Saturday, December 17, 2011

Homeward Bound

by Harry Turtledove

This last book of the Tosev timeline series is quite a disappointment. The timeline starts with an alien invasion of Earth in 1942. Known as the Race, these aliens plan to easily subdue the planet and it's native inhabitants. What they didn't anticipate is that human technology and society progresses (or at least changes) at a lot faster rate than theirs. So the attempted subjugation is anything but easy. Anyway, fast forward to the 1990s. Human technology has "borrowed" a bit from the invaders and the United States sends off their own starship, the Admiral Peary, to visit the homeworld of the race. What follows os a relatively dull tale.
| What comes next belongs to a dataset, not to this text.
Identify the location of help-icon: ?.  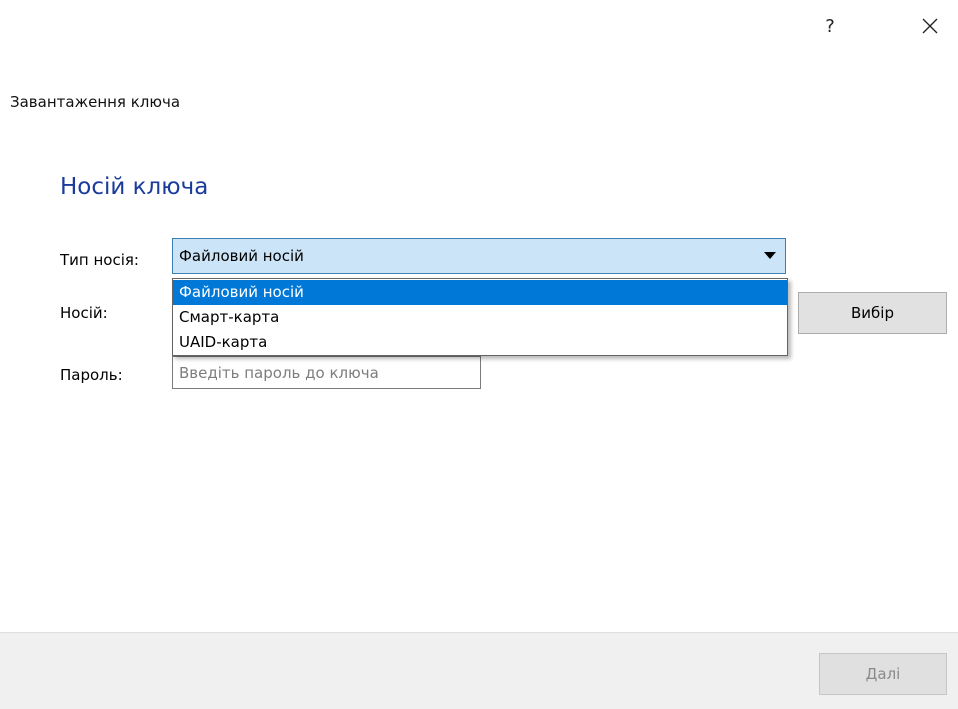
(830, 26).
After seven volumes of life threatening conflict and intrigue, Mr. Turtledove finishes with a story of diplomacy and sightseeing. The whole book seems awkward, almost as if he (or his publisher) decided to cut the saga off short and jump to the final resolution. Or maybe he was giving his best efforts to his Settling Accounts series, which was also being published at the time. (Of course, I must confess that I was also reading under a handicap, having read a synopsis of Homeward Bound beforehand. Knowing the big plot development tends to diminish the suspense. But if you do want to know the ending of the series, I suppose reading the book itself is more enjoyable than skimming the Wikipedia entry.